Askerî ve idarî dosyaların yanı sıra bu komiteler, ekonomik meseleleri ve petrol ile enerji sahalarının devrini de ele alacak. SDG, ülkenin petrol zenginliğinin yaklaşık yüzde 85’ini, ayrıca doğal gaz sahalarının ve üretiminin yüzde 45’ini kontrol ediyor. Bu sahalar arasında doğu Suriye’de Deyrizor kırsalında yer alan el-Ömer ve et-Tank sahaları da bulunuyor.

Yusuf, hükümet tarafıyla, hazırlanmakta olan Suriye parlamentosunun yapısına katılımları konusunu görüştüklerini açıkladı. Görüşmelerin, Kurban Bayramı tatilinden sonra başlamasının muhtemel olduğunu belirten Yusuf, Özerk Yönetim heyetinin anayasal bildiri konusundaki çekincelerini hükümet tarafına ilettiğini söyledi.

Yusuf, “Adem-i merkeziyetçilik, parlamentoya katılım ve anayasal bildiri meselelerine bazı satırlarda değindik. Ancak bu toplantı türünün ilkiydi. Bu nedenle genel çerçeveyi ele aldık. Bu oturum bir hazırlık niteliğindeydi. Sonraki toplantılarda daha derin tartışmalara gireceğiz” ifadelerini kullandı.

 Özerk Yönetim ve askeri güçlerinin kontrolü altındaki başlıca kentlerden biri olan Kamışlı'nın girişi (Şarku’l Avsat)Özerk Yönetim ve askeri güçlerinin kontrolü altındaki başlıca kentlerden biri olan Kamışlı'nın girişi (Şarku’l Avsat)

Fevze Yusuf, Özerk Yönetim’in, sunulan anayasal bildiri taslağından memnun olmadığını ve bu konuda itirazları olduğunu söyledi.
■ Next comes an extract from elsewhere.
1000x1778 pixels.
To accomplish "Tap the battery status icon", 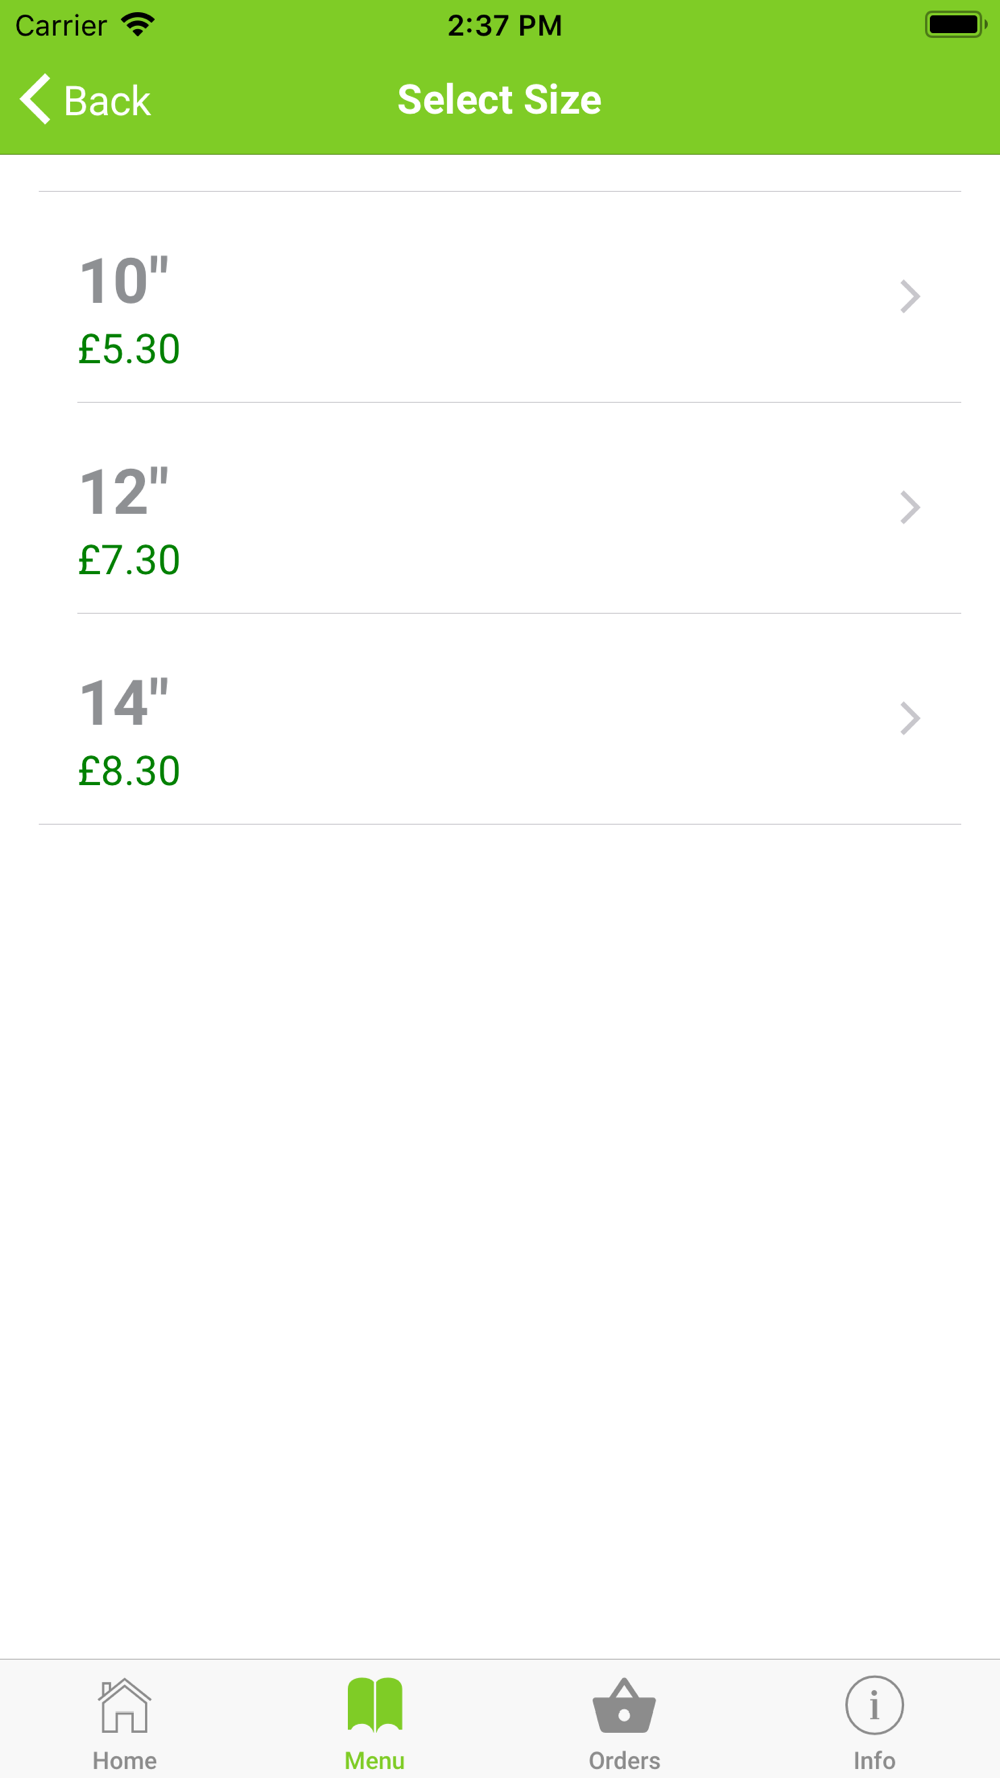I will click(955, 25).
Zira Özerk Yönetim bu bildirinin, merkeziyetçi bir yönetimi dayattığını düşünüyor. Onlara göre anayasa, yetki ve sorumlulukların adil biçimde paylaşılmasını sağlamalı, farklı siyasi görüşlerin özgürce ifade edilmesine izin vermeli, Suriye’deki tüm etnik ve dini toplulukların haklarını tanımalı ve demokratik, adem-i merkeziyetçi bir yönetim sistemini benimsemeli.

Yusuf sözlerini şöyle tamamladı: “Biz diyaloğa hazırız. Hükümet tarafının müzakerelerin yeniden başlatılması için yeni bir tarih belirlemesini ve komitelerin çalışmalara başlamasını bekliyoruz.”